ACTIVITY
The required output is the stretch from the line containing "Where should I click to: Open" through the line containing "Where should I click to: Select" in the records below, unaltered and with no pictures.

RECORDS SUPPLIED
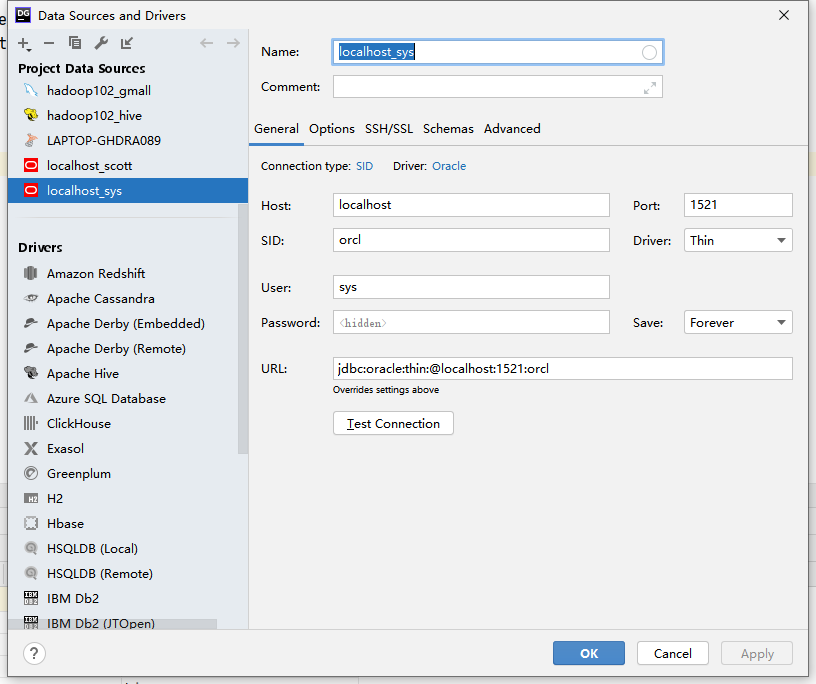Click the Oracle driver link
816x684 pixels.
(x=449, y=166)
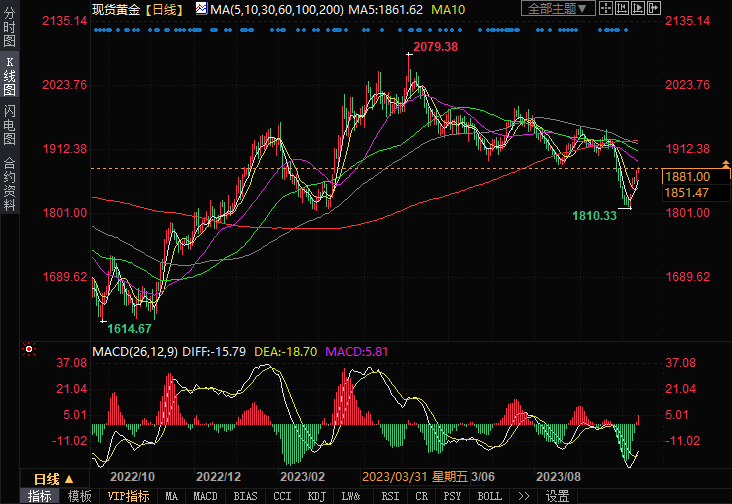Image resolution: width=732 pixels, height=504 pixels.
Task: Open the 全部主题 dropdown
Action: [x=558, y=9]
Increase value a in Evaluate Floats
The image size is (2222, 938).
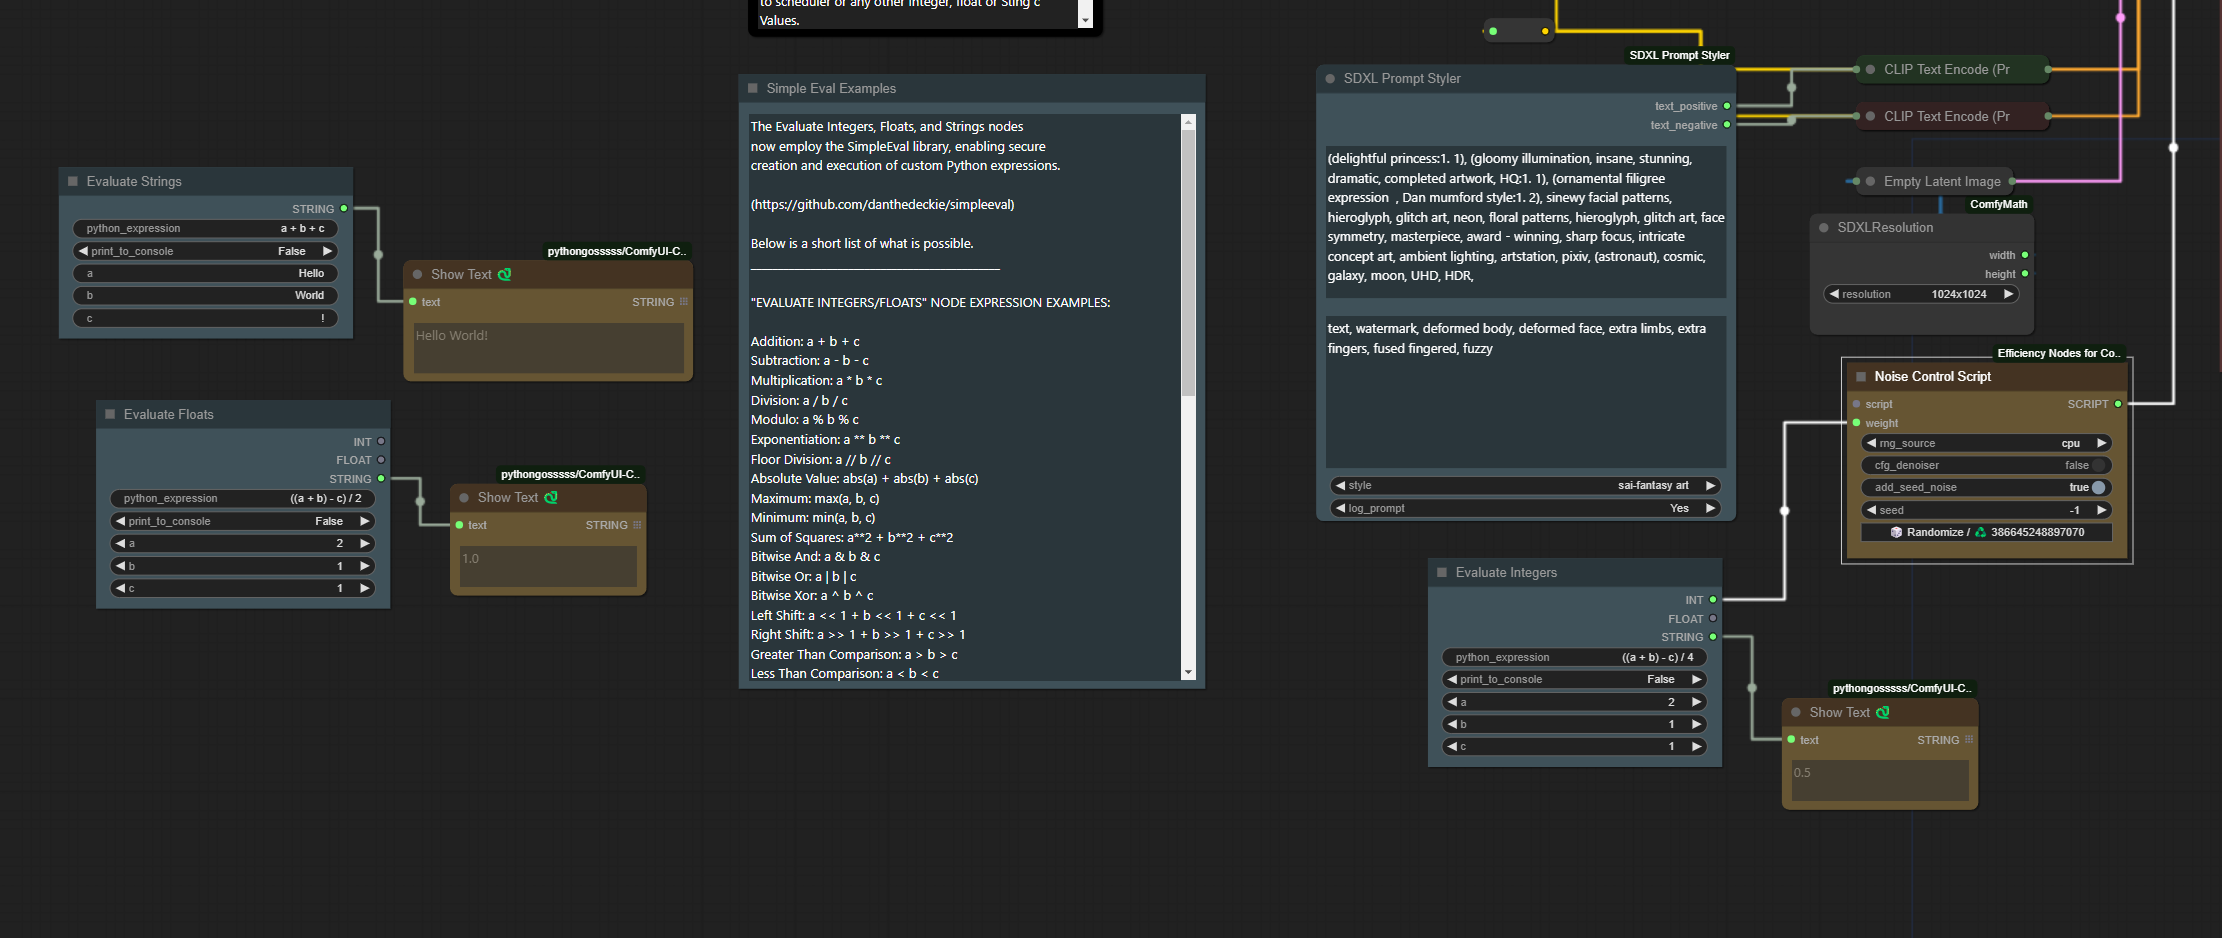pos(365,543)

* * *

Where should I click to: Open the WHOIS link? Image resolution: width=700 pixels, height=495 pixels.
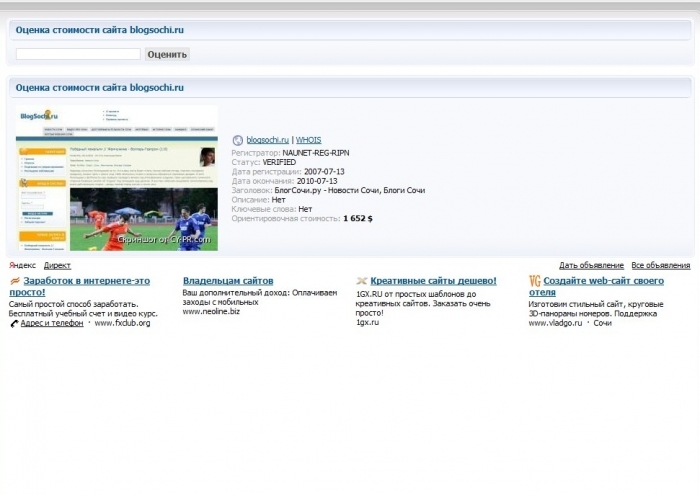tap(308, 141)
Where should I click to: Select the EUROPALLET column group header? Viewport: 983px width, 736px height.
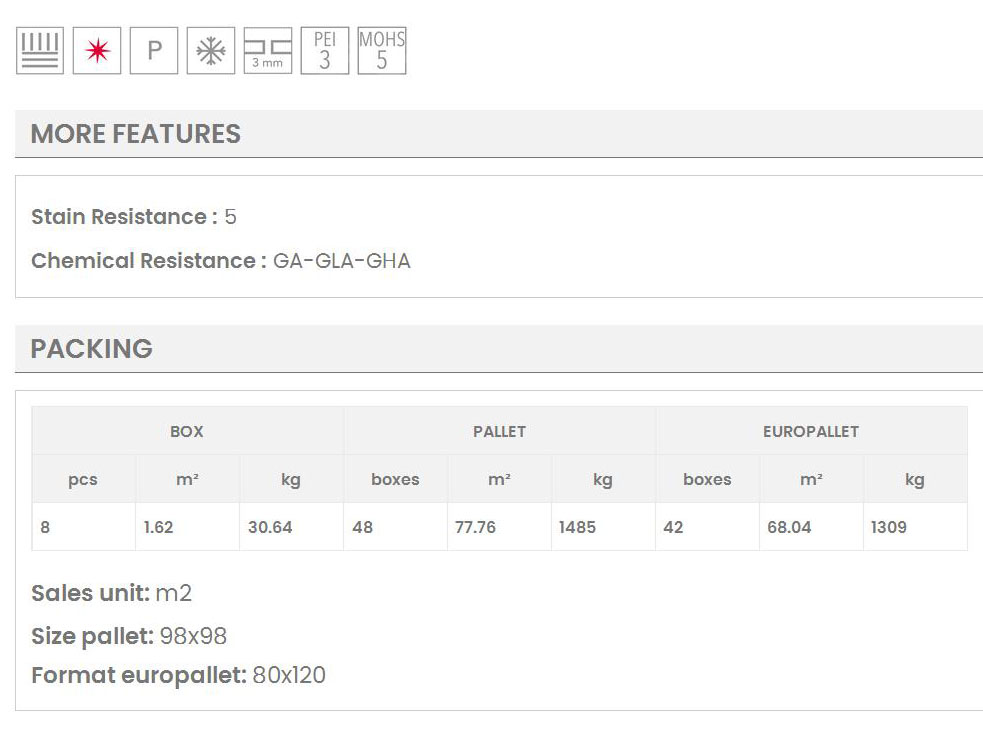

---

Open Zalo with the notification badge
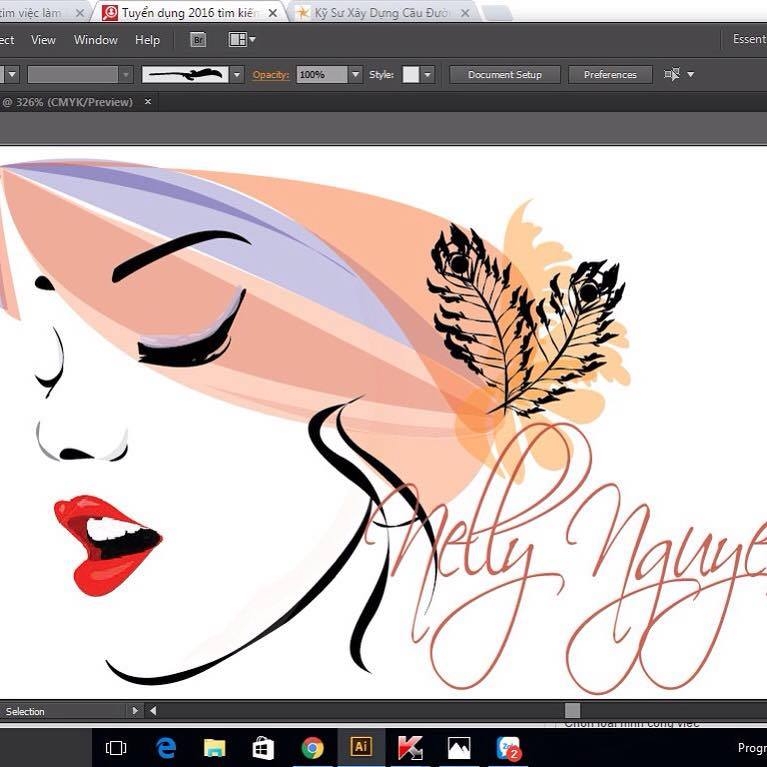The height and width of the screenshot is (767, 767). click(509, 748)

WRITTEN ANSWER
Where should I click to: Open the WHOIS link? Image resolution: width=700 pixels, height=495 pixels.
tap(308, 141)
Where should I click to: Select the EUROPALLET column group header? Viewport: 983px width, 736px height.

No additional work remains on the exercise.